What needs to be done = Copy out exactly the lines below that run from the one holding "フィギュリン (984, 2200)" to the one holding "meteo2.md (94, 1115)", keeping both of those lines and no others.

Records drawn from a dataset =
# # # #

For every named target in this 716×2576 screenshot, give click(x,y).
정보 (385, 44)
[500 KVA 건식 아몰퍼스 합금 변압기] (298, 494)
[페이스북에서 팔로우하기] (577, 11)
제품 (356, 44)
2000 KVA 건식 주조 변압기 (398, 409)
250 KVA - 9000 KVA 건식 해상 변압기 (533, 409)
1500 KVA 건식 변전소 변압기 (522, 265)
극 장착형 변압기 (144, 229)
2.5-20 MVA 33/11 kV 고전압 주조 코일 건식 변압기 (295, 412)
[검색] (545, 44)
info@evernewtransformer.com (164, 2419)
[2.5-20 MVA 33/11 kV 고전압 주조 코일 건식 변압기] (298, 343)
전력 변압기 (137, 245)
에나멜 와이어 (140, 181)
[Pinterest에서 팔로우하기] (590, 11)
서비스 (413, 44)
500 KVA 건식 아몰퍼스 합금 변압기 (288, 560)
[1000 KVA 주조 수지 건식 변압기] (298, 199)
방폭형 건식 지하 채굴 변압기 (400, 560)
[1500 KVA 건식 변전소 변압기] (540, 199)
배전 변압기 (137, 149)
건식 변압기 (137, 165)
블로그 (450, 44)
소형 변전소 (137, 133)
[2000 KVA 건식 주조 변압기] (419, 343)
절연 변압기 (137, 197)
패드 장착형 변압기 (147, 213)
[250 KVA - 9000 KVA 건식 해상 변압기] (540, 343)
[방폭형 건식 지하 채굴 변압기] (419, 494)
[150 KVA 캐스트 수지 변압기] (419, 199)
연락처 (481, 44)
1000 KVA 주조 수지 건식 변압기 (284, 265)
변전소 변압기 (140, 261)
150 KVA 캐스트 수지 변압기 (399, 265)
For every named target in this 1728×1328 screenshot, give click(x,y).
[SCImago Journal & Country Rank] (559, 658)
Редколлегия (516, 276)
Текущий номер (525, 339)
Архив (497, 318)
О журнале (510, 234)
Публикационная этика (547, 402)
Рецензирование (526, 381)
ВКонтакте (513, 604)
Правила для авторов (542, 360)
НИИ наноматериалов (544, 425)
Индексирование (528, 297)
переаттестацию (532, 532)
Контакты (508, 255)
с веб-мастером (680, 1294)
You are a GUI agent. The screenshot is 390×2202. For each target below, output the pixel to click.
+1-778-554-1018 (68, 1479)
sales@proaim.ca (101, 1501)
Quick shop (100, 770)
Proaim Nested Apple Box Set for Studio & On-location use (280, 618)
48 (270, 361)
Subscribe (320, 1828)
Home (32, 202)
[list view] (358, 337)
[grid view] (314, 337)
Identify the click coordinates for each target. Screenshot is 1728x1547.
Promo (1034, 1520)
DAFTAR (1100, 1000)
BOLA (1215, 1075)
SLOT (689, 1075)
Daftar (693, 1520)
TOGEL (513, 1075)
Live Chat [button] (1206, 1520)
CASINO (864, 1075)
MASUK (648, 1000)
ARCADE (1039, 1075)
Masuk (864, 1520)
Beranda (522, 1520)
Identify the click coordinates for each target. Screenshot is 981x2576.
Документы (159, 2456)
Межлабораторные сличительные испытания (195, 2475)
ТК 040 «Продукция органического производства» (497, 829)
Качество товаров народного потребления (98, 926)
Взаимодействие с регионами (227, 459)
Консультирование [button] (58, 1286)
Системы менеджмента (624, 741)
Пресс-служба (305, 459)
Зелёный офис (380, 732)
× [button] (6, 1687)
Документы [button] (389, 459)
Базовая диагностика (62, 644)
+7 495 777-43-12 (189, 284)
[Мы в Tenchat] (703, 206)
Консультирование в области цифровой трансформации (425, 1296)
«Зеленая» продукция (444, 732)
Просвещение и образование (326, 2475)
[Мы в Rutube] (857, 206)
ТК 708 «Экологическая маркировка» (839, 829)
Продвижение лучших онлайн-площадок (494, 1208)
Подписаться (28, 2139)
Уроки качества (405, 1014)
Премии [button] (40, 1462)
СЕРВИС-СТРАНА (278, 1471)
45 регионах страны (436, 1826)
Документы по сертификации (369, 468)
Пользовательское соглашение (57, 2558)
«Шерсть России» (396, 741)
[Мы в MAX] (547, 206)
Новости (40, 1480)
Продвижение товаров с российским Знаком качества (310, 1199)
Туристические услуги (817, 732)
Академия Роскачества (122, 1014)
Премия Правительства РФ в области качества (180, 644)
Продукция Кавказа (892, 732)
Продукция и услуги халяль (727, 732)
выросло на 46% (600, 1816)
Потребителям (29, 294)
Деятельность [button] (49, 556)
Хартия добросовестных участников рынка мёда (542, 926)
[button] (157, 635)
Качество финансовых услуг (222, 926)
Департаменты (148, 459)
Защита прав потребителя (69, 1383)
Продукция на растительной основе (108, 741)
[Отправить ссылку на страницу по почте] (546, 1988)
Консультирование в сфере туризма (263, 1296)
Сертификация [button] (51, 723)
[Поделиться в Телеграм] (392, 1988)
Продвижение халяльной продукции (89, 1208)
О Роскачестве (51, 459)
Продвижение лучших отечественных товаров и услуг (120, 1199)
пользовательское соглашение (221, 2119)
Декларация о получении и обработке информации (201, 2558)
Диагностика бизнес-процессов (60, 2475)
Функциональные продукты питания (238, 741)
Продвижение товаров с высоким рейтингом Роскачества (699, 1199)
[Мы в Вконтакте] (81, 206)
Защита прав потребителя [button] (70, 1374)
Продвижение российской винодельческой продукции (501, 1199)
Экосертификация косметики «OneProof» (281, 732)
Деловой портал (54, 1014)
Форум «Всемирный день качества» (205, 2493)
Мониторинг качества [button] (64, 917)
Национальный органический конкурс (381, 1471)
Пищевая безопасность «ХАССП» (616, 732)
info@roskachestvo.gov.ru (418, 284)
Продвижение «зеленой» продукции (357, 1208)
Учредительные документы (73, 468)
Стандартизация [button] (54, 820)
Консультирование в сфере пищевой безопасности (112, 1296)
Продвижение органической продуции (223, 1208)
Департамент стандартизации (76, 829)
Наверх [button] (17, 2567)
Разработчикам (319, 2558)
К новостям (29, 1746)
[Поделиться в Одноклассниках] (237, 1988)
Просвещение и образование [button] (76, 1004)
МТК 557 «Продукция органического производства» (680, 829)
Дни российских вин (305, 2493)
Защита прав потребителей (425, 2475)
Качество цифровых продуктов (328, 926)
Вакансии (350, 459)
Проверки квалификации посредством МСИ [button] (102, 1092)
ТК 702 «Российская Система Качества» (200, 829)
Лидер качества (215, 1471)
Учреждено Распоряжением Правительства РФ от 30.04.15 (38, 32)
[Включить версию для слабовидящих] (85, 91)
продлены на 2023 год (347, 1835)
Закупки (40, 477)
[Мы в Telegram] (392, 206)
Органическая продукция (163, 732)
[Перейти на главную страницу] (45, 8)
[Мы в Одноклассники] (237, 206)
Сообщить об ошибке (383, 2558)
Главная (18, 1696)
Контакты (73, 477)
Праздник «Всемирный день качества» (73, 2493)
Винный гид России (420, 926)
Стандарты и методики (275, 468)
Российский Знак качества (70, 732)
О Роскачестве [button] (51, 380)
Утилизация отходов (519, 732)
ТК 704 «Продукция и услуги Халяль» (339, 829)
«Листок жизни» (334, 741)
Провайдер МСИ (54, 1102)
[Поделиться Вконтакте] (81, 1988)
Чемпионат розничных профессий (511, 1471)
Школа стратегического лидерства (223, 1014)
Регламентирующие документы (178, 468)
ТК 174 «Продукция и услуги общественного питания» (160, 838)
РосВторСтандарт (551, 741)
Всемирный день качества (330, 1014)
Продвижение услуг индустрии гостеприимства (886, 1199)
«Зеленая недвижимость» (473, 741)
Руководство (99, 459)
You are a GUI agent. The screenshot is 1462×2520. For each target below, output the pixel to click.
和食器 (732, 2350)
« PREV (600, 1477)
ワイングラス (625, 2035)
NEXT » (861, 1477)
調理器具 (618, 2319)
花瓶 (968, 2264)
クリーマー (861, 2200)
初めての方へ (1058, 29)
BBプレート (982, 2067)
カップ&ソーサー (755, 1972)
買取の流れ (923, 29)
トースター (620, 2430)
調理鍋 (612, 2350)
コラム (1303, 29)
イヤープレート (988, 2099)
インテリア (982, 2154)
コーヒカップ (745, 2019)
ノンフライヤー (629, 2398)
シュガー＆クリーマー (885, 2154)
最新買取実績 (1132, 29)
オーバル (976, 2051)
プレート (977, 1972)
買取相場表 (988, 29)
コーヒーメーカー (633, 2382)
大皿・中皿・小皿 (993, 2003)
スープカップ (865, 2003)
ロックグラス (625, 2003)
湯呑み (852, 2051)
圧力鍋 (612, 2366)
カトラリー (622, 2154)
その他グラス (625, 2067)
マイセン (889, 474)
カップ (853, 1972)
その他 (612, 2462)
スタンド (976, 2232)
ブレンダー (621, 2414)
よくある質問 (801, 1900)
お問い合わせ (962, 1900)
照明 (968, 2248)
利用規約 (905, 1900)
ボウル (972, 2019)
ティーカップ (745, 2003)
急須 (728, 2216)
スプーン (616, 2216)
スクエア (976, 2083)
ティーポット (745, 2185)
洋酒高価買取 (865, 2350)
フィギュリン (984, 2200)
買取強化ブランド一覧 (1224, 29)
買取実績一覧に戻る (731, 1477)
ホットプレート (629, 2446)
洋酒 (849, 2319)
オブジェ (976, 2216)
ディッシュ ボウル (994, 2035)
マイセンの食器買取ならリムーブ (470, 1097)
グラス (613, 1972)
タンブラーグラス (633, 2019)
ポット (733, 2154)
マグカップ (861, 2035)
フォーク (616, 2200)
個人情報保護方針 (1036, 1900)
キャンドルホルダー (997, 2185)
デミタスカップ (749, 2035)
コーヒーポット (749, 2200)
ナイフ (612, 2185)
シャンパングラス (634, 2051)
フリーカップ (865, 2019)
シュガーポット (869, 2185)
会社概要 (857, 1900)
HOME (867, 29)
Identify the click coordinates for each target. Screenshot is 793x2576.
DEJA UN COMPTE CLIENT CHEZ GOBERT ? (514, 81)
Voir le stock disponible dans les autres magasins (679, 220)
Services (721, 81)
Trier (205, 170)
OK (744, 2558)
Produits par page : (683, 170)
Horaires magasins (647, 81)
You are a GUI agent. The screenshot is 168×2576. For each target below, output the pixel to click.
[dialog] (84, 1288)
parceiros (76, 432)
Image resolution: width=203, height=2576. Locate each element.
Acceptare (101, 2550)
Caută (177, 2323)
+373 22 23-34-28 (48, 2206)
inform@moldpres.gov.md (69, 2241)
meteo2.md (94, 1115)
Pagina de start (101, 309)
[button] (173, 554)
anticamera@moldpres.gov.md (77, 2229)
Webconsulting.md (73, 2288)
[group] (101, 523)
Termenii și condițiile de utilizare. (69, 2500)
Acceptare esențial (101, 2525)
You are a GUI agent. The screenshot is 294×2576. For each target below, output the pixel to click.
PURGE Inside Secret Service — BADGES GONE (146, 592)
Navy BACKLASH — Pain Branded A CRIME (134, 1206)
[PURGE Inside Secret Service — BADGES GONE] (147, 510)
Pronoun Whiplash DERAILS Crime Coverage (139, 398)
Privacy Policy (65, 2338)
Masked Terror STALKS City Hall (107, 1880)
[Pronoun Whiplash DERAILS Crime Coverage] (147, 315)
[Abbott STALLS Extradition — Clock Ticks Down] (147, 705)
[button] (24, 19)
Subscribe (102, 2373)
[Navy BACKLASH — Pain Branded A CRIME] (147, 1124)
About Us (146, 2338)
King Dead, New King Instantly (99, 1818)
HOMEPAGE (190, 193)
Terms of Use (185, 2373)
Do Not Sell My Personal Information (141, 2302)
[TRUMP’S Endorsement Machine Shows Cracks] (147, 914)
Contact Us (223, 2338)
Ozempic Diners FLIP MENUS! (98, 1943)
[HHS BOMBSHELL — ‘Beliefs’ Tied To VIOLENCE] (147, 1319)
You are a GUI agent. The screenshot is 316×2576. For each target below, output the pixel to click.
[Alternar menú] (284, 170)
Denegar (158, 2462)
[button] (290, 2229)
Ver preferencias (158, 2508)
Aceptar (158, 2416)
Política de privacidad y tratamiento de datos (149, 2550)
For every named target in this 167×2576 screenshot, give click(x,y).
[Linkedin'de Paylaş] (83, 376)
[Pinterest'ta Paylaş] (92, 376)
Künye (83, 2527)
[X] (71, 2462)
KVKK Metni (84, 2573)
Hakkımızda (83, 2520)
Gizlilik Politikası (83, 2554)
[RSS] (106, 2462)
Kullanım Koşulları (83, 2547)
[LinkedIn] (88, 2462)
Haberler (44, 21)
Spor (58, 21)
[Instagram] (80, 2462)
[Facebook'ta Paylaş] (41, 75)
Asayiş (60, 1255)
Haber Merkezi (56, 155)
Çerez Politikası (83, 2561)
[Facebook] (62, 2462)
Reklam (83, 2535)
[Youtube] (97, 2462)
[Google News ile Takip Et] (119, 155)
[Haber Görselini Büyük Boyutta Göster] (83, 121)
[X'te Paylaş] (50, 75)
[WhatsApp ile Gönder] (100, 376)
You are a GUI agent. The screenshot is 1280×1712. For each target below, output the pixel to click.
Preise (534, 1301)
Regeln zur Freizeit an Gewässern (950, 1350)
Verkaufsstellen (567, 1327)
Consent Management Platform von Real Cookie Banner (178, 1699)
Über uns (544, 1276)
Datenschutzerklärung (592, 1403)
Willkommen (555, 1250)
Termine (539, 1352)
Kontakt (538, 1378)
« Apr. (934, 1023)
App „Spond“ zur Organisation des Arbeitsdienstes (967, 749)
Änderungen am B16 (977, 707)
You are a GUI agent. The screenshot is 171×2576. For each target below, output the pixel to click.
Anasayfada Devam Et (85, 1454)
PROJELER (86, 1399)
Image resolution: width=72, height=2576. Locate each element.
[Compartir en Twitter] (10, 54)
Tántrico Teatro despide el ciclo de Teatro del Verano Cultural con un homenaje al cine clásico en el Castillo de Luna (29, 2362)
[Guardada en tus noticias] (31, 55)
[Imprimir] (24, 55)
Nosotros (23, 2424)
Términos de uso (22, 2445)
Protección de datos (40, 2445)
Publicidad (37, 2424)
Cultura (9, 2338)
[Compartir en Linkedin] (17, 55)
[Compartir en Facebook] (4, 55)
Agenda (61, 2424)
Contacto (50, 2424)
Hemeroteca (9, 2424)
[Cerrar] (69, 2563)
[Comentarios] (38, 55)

# # # #

Expected output =
フィギュリン (984, 2200)
買取強化ブランド一覧 (1224, 29)
買取実績一覧に戻る (731, 1477)
ホットプレート (629, 2446)
洋酒 (849, 2319)
オブジェ (976, 2216)
ディッシュ ボウル (994, 2035)
マイセンの食器買取ならリムーブ (470, 1097)
グラス (613, 1972)
タンブラーグラス (633, 2019)
ポット (733, 2154)
マグカップ (861, 2035)
フォーク (616, 2200)
個人情報保護方針 (1036, 1900)
キャンドルホルダー (997, 2185)
デミタスカップ (749, 2035)
コーヒーポット (749, 2200)
ナイフ (612, 2185)
シャンパングラス (634, 2051)
フリーカップ (865, 2019)
シュガーポット (869, 2185)
会社概要 (857, 1900)
HOME (867, 29)
Identify the click coordinates for each target. Screenshot is 793x2576.
DEJA UN COMPTE CLIENT CHEZ GOBERT ? (514, 81)
Voir le stock disponible dans les autres magasins (679, 220)
Services (721, 81)
Trier (205, 170)
OK (744, 2558)
Produits par page : (683, 170)
Horaires magasins (647, 81)
You are a GUI agent. The screenshot is 168×2576. For each target below, output the pixel to click.
[dialog] (84, 1288)
parceiros (76, 432)
Image resolution: width=203, height=2576. Locate each element.
Acceptare (101, 2550)
Caută (177, 2323)
+373 22 23-34-28 (48, 2206)
inform@moldpres.gov.md (69, 2241)
meteo2.md (94, 1115)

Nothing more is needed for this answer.